## What you are asked to do
Reproduce all of the material below line for line, changing nothing.

— begin Material provided —

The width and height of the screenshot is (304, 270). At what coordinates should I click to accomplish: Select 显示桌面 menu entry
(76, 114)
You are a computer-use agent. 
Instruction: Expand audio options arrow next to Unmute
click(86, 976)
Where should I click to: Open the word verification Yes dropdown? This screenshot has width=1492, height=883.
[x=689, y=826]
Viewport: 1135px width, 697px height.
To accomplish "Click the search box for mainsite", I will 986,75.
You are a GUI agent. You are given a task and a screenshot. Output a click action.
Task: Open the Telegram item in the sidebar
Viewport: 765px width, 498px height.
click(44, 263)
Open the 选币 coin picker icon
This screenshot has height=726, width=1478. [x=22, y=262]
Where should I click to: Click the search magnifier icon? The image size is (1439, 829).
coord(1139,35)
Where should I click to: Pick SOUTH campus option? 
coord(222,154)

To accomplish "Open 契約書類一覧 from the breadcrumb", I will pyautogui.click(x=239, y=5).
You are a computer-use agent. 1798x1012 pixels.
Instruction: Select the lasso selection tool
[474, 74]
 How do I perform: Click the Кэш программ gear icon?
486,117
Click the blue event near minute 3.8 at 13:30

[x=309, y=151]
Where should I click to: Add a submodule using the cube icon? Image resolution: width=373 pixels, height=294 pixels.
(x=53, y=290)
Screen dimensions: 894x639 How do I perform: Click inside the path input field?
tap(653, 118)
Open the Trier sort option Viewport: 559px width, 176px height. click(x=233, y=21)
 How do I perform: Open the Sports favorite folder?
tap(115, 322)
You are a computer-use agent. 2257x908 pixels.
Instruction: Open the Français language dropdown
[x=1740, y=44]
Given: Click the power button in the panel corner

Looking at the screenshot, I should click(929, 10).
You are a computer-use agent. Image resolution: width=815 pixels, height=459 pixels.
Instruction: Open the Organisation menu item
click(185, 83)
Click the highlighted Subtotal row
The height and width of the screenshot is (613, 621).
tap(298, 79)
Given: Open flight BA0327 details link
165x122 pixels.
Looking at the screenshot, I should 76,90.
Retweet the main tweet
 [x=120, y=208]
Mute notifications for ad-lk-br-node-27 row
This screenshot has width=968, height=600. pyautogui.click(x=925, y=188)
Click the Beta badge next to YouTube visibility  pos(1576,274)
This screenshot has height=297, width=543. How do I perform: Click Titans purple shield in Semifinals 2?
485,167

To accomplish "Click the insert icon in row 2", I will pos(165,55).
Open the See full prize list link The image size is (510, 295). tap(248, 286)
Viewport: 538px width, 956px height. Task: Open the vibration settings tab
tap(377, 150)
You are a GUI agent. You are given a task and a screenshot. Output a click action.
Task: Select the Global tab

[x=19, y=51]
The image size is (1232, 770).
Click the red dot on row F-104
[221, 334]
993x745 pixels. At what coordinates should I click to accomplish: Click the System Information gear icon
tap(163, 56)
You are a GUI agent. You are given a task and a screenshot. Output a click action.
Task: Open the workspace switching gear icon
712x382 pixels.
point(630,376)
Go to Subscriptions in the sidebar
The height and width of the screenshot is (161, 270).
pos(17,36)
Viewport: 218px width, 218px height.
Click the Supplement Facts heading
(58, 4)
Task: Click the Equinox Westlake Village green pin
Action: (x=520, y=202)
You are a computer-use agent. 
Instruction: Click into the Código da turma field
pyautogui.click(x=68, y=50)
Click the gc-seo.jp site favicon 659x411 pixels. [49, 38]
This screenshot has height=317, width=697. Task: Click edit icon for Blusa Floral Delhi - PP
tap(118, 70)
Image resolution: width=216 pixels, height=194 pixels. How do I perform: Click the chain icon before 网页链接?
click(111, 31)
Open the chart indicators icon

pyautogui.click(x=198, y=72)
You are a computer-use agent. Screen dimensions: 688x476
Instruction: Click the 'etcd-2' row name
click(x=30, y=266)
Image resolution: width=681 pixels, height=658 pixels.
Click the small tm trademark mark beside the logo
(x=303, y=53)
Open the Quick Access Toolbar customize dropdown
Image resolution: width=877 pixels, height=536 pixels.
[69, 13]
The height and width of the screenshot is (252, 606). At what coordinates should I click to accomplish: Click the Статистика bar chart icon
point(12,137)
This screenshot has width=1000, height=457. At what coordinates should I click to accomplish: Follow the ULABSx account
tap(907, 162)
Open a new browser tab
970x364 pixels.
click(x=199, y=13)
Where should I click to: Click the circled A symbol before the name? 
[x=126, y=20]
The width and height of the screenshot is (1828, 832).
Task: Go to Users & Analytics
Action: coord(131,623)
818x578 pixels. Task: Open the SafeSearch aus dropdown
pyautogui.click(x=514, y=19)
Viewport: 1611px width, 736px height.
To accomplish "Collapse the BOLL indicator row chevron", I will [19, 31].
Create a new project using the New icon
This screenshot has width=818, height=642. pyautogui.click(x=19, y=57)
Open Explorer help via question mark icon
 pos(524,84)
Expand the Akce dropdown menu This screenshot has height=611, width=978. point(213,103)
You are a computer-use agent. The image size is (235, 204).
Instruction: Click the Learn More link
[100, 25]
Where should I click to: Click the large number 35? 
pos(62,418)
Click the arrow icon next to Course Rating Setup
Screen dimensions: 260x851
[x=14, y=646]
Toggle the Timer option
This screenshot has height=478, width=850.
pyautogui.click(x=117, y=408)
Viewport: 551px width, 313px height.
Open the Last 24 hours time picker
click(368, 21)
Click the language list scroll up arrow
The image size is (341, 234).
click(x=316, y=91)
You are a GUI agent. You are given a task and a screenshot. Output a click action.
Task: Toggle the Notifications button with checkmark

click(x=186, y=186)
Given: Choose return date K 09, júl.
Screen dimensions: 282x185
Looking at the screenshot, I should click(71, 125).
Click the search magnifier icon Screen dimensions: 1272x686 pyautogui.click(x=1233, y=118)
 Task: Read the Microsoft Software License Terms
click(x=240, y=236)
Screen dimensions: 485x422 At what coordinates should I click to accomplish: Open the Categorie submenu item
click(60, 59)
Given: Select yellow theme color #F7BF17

— end Material provided —

## Reply
The width and height of the screenshot is (304, 270). At what coordinates should I click to accomplish: Select 显示桌面 menu entry
(76, 114)
You are a computer-use agent. 
Instruction: Expand audio options arrow next to Unmute
click(86, 976)
Where should I click to: Open the word verification Yes dropdown? This screenshot has width=1492, height=883.
[x=689, y=826]
Viewport: 1135px width, 697px height.
To accomplish "Click the search box for mainsite", I will 986,75.
You are a GUI agent. You are given a task and a screenshot. Output a click action.
Task: Open the Telegram item in the sidebar
Viewport: 765px width, 498px height.
click(44, 263)
Open the 选币 coin picker icon
This screenshot has height=726, width=1478. [x=22, y=262]
Where should I click to: Click the search magnifier icon? The image size is (1439, 829).
coord(1139,35)
Where should I click to: Pick SOUTH campus option? 
coord(222,154)

To accomplish "Open 契約書類一覧 from the breadcrumb", I will pyautogui.click(x=239, y=5).
You are a computer-use agent. 1798x1012 pixels.
Instruction: Select the lasso selection tool
[474, 74]
 How do I perform: Click the Кэш программ gear icon?
486,117
Click the blue event near minute 3.8 at 13:30

[x=309, y=151]
Where should I click to: Add a submodule using the cube icon? Image resolution: width=373 pixels, height=294 pixels.
(x=53, y=290)
Screen dimensions: 894x639 How do I perform: Click inside the path input field?
tap(653, 118)
Open the Trier sort option Viewport: 559px width, 176px height. click(x=233, y=21)
 How do I perform: Open the Sports favorite folder?
tap(115, 322)
You are a computer-use agent. 2257x908 pixels.
Instruction: Open the Français language dropdown
[x=1740, y=44]
Given: Click the power button in the panel corner

Looking at the screenshot, I should click(929, 10).
You are a computer-use agent. Image resolution: width=815 pixels, height=459 pixels.
Instruction: Open the Organisation menu item
click(185, 83)
Click the highlighted Subtotal row
The height and width of the screenshot is (613, 621).
tap(298, 79)
Given: Open flight BA0327 details link
165x122 pixels.
Looking at the screenshot, I should 76,90.
Retweet the main tweet
 [x=120, y=208]
Mute notifications for ad-lk-br-node-27 row
This screenshot has width=968, height=600. pyautogui.click(x=925, y=188)
Click the Beta badge next to YouTube visibility  pos(1576,274)
This screenshot has height=297, width=543. How do I perform: Click Titans purple shield in Semifinals 2?
485,167

To accomplish "Click the insert icon in row 2", I will pos(165,55).
Open the See full prize list link The image size is (510, 295). tap(248, 286)
Viewport: 538px width, 956px height. Task: Open the vibration settings tab
tap(377, 150)
You are a GUI agent. You are given a task and a screenshot. Output a click action.
Task: Select the Global tab

[x=19, y=51]
The image size is (1232, 770).
Click the red dot on row F-104
[221, 334]
993x745 pixels. At what coordinates should I click to accomplish: Click the System Information gear icon
tap(163, 56)
You are a GUI agent. You are given a task and a screenshot. Output a click action.
Task: Open the workspace switching gear icon
712x382 pixels.
point(630,376)
Go to Subscriptions in the sidebar
The height and width of the screenshot is (161, 270).
pos(17,36)
Viewport: 218px width, 218px height.
Click the Supplement Facts heading
(58, 4)
Task: Click the Equinox Westlake Village green pin
Action: (x=520, y=202)
You are a computer-use agent. 
Instruction: Click into the Código da turma field
pyautogui.click(x=68, y=50)
Click the gc-seo.jp site favicon 659x411 pixels. [49, 38]
This screenshot has height=317, width=697. Task: Click edit icon for Blusa Floral Delhi - PP
tap(118, 70)
Image resolution: width=216 pixels, height=194 pixels. How do I perform: Click the chain icon before 网页链接?
click(111, 31)
Open the chart indicators icon

pyautogui.click(x=198, y=72)
You are a computer-use agent. Screen dimensions: 688x476
Instruction: Click the 'etcd-2' row name
click(x=30, y=266)
Image resolution: width=681 pixels, height=658 pixels.
Click the small tm trademark mark beside the logo
(x=303, y=53)
Open the Quick Access Toolbar customize dropdown
Image resolution: width=877 pixels, height=536 pixels.
[69, 13]
The height and width of the screenshot is (252, 606). At what coordinates should I click to accomplish: Click the Статистика bar chart icon
point(12,137)
This screenshot has width=1000, height=457. At what coordinates should I click to accomplish: Follow the ULABSx account
tap(907, 162)
Open a new browser tab
970x364 pixels.
click(x=199, y=13)
Where should I click to: Click the circled A symbol before the name? 
[x=126, y=20]
The width and height of the screenshot is (1828, 832).
Task: Go to Users & Analytics
Action: coord(131,623)
818x578 pixels. Task: Open the SafeSearch aus dropdown
pyautogui.click(x=514, y=19)
Viewport: 1611px width, 736px height.
To accomplish "Collapse the BOLL indicator row chevron", I will [19, 31].
Create a new project using the New icon
This screenshot has width=818, height=642. pyautogui.click(x=19, y=57)
Open Explorer help via question mark icon
 pos(524,84)
Expand the Akce dropdown menu This screenshot has height=611, width=978. point(213,103)
You are a computer-use agent. The image size is (235, 204).
Instruction: Click the Learn More link
[100, 25]
Where should I click to: Click the large number 35? 
pos(62,418)
Click the arrow icon next to Course Rating Setup
Screen dimensions: 260x851
[x=14, y=646]
Toggle the Timer option
This screenshot has height=478, width=850.
pyautogui.click(x=117, y=408)
Viewport: 551px width, 313px height.
Open the Last 24 hours time picker
click(368, 21)
Click the language list scroll up arrow
The image size is (341, 234).
click(x=316, y=91)
You are a GUI agent. You are given a task and a screenshot. Output a click action.
Task: Toggle the Notifications button with checkmark

click(x=186, y=186)
Given: Choose return date K 09, júl.
Screen dimensions: 282x185
Looking at the screenshot, I should click(71, 125).
Click the search magnifier icon Screen dimensions: 1272x686 pyautogui.click(x=1233, y=118)
 Task: Read the Microsoft Software License Terms
click(x=240, y=236)
Screen dimensions: 485x422 At what coordinates should I click to accomplish: Open the Categorie submenu item
click(60, 59)
Given: Select yellow theme color #F7BF17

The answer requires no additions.